For the records below, copy exactly the span that begins at the line containing "The width and height of the screenshot is (556, 199)." and stops after the line containing "Given: Expand the Späte Anforderungen entry", minus any pictures.

Saved entries:
%%

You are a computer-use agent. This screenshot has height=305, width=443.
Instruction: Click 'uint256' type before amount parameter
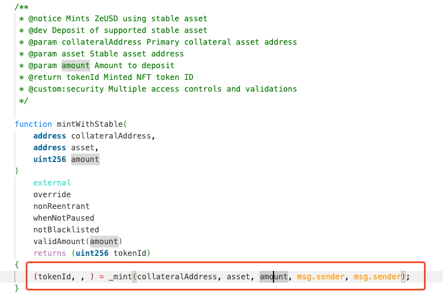(50, 159)
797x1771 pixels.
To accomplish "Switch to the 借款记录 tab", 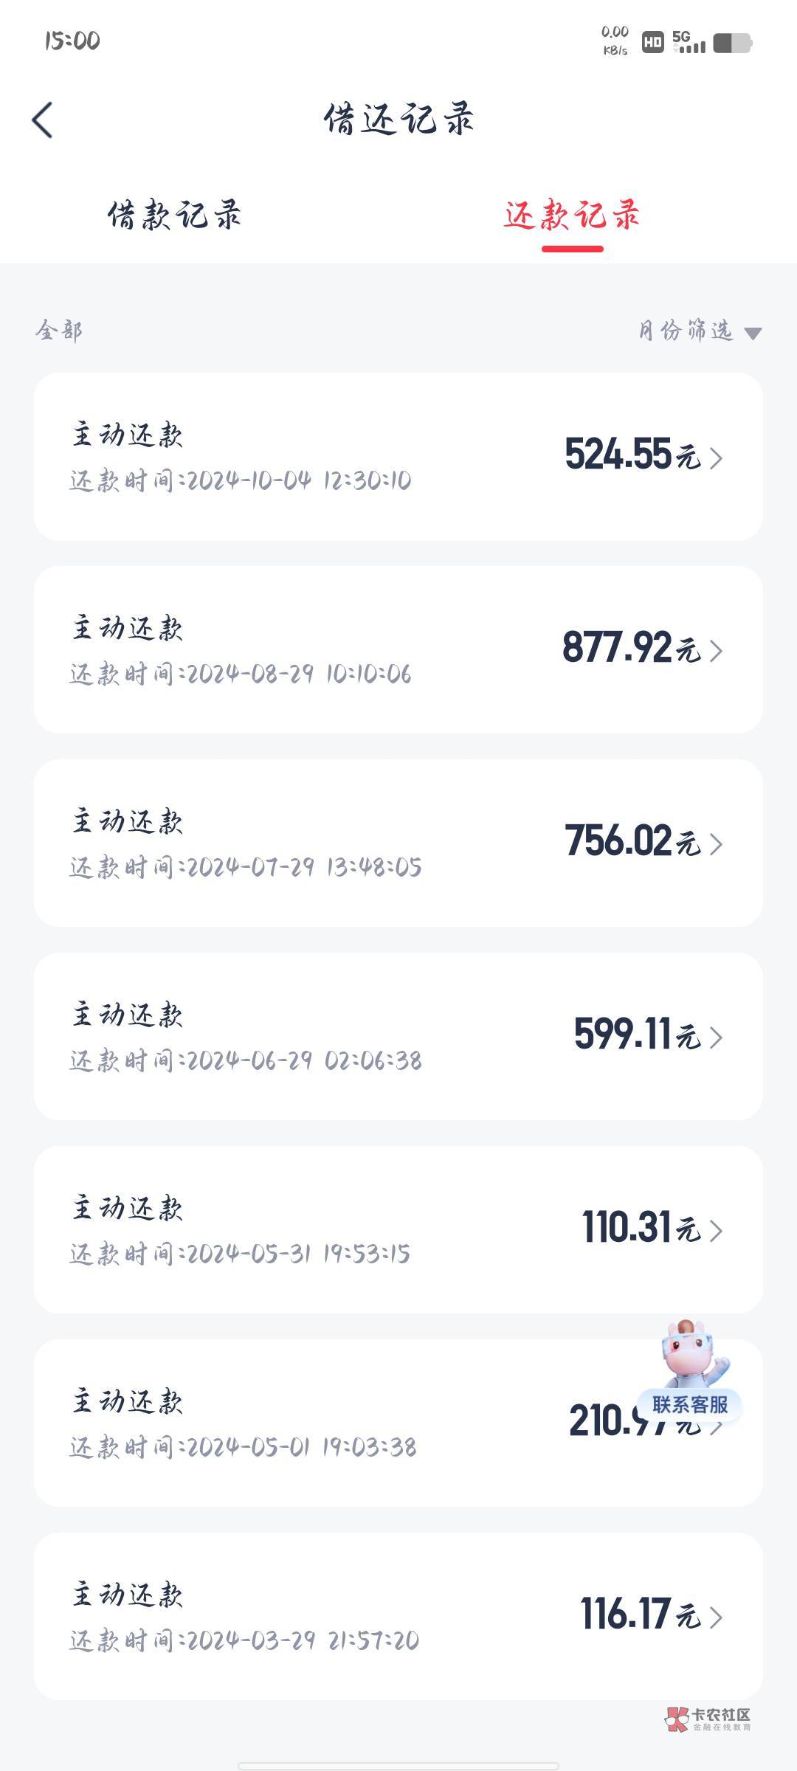I will [175, 215].
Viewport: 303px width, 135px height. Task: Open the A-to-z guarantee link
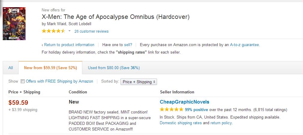[244, 45]
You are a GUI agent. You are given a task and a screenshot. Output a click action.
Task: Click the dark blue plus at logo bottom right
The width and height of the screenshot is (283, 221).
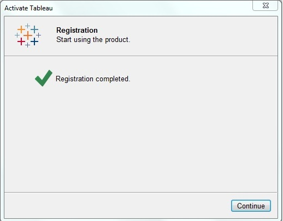pyautogui.click(x=34, y=41)
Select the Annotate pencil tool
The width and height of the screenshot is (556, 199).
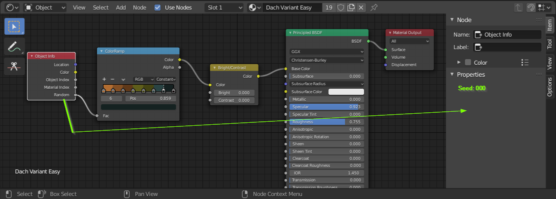tap(14, 47)
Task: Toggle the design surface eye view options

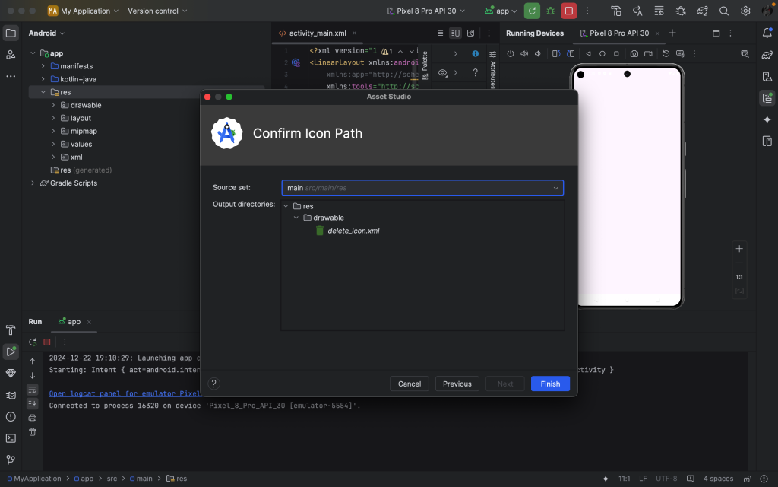Action: (443, 72)
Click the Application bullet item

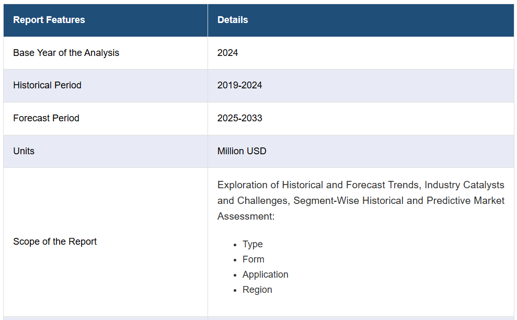point(266,275)

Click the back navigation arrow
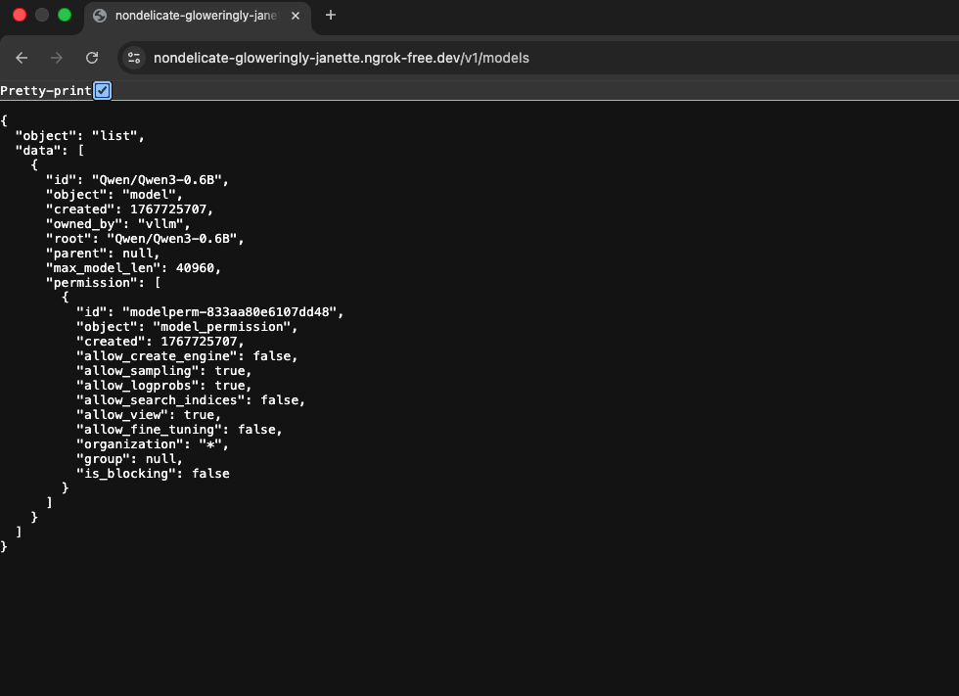click(x=22, y=58)
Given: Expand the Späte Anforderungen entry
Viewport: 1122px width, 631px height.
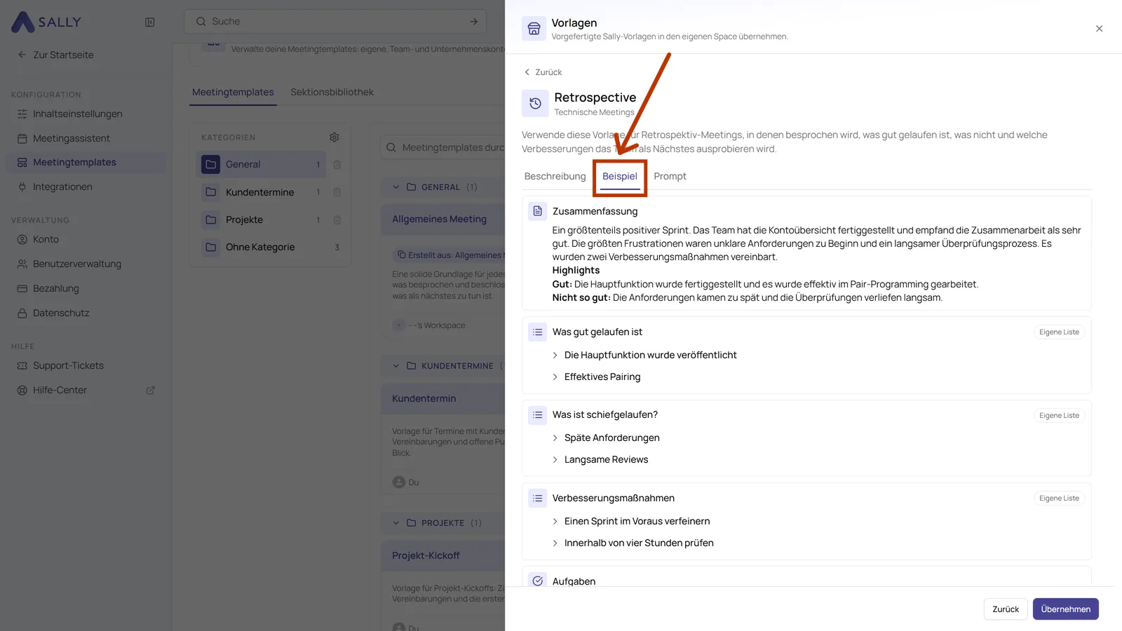Looking at the screenshot, I should tap(555, 438).
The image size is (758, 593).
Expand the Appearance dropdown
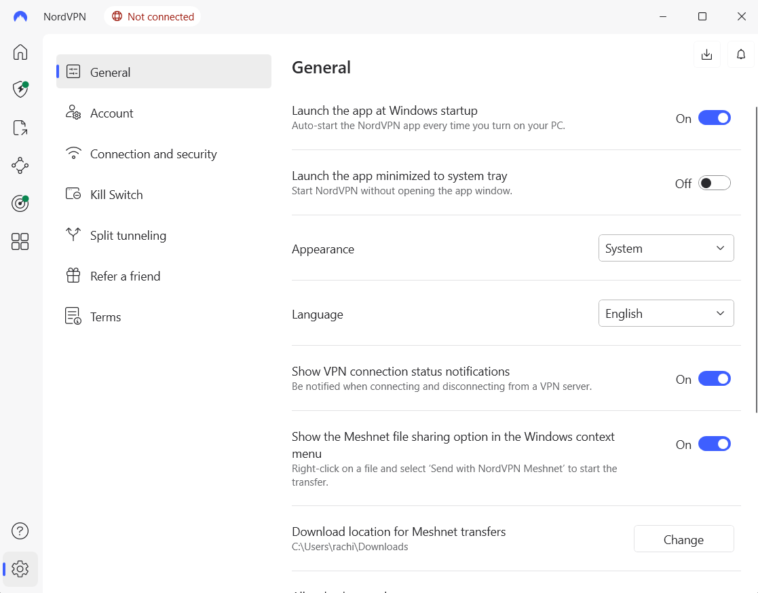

%%

■ Result
The width and height of the screenshot is (556, 199).
tap(14, 47)
Task: Toggle the design surface eye view options

Action: (443, 72)
Click the Application bullet item

point(266,275)

Click the back navigation arrow
click(x=22, y=58)
Given: Expand the Späte Anforderungen entry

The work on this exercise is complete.